Oase Ohligs Ost lud zu Film und Diskussionsabend ein.

Von Jutta Schreiber-Lenz

Solingen. Wie soll Ohligs im Jahr 2035 in puncto Nachhaltigkeit und Klimaschutz aussehen? Was ist wichtig, was muss sich verändern, um den Stadtteil für eine lebenswerte Zukunft gut aufzustellen, die insbesondere der heute jungen Generation und deren Nachkommen ein lebenswertes Leben ermöglicht?

Diese Fragen standen im Mittelpunkt der Auftaktveranstaltung des Projekts OLX 35, das der Verein Nachbarschaftsgarten Oase Ohligs Ost angestoßen hat. Die Resonanz in der Cobra war groß. Nicht nur die von Luana Lamendola als Öffentlichkeitsbeauftragte der Gastgeber erhofften „50 bis 60 Personen“ waren gekommen, sondern gut die doppelte Anzahl von Interessenten.

Ein achtminütiger Kurzfilm, „Visionen über eine Stadt mit Zukunft“, war Grundlage für die sich anschließende Diskussion.
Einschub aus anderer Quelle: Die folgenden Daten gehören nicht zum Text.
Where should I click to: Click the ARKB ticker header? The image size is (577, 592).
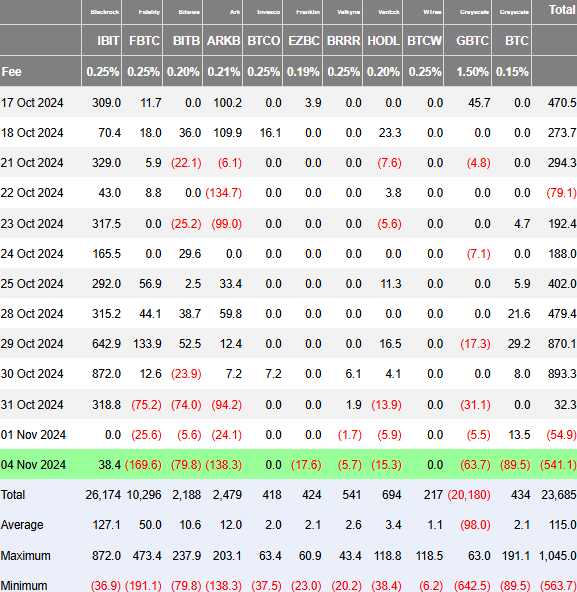(x=223, y=40)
Sechs Oase-Mitglieder nahmen in diesem Streifen imaginär mit auf einen Streifzug durch ein Ohligs, das deutlich weniger versiegelte Flächen, stattdessen viel Grün vorweist, in dem Unverpackt-Läden und Treffpunkte vorherrschen, in dem in einem Gesundheitszentrum nicht Wirtschaftlichkeit, sondern die Heilung und Pflege kranker Menschen im Mittelpunkt stehen und in dem „Leihen und Tauschen“ statt „Kaufen“ die Devise ist.

An vielen Stellen gab es amüsierte Lacher aus dem Publikum als Zeichen für die Diskrepanz zwischen Realität und Zukunftswünschen und der Erkenntnis, wie viel an konsequentem Umdenken nötig sein wird.
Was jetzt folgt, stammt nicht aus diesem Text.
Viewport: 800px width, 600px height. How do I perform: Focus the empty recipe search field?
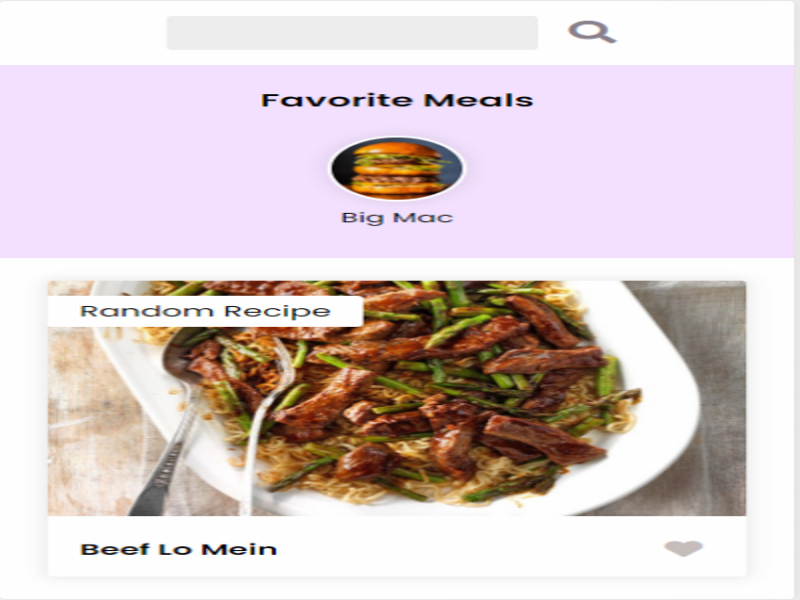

Gemeinsam machbare Wege suchen

Ariane Bischoff vom Stab Nachhaltigkeit der Stadtverwaltung, Anja Bierwirth vom Wuppertal Institut für Klima, Umwelt und Energie, Jugendstadtrat-Vertreterin Madita Pirthauer sowie Uwe Rüll-Mahlendorf, Landschaftsarchitekt und Mitglied des Arbeitskreises Gerechtigkeit, Frieden und Bewahrung der Schöpfung der evangelischen Kirche, stellten sich auf dem Podium den Fragen von Karsten Römling (Jugendstadtrat) und Sylwia Cicocka („Fridays for Future“).

Im Anschluss hatte das Auditorium ebenfalls Gelegenheit, sich zu äußern: Zunächst auf Plakaten, auf denen eigene Ideen beschrieben wurden, später mit Wortbeiträgen. Entsiegelungen und mehr Grünflächen, Pflicht zu Solardächern sowie das Verbot von Schottergärten waren einige der Vorschläge.
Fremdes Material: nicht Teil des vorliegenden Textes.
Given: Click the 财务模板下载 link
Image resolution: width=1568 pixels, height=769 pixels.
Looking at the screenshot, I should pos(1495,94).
Der Sinn des Projektes sei, nicht in der Theorie zu verharren und sich von bürokratischen und politischen Hürden ausbremsen zu lassen, sondern gemeinsam in einem großen Netzwerk machbar Wege in eine nachhaltige Zukunft zu suchen, sagte Luana Lamendola. „Einzelne, Organisationen und Institutionen haben miteinander ein großes Potenzial“, betonte sie.

Man solle zum Beispiel beim Stichwort Mobilitätswende ruhig kleinteilig statt gleich groß anfangen, warf Anja Bierwirth vom Podium aus ein. „In Quartieren, wo für Radwege und Bäume wegfallende Parkplätze nicht so kompliziert zu planen sind wie an Hauptachsen. Mit gut funktionierenden Beispiel-Zonen steigt die Akzeptanz.“ Außerdem sollten Synergien bedacht werden. Mehr Grün bedeute Lebensqualität für die Psyche und höhere Aufenthaltsqualität, bessere Luft, weniger Überhitzung, mehr Versickerungsmöglichkeiten für Regenwasser.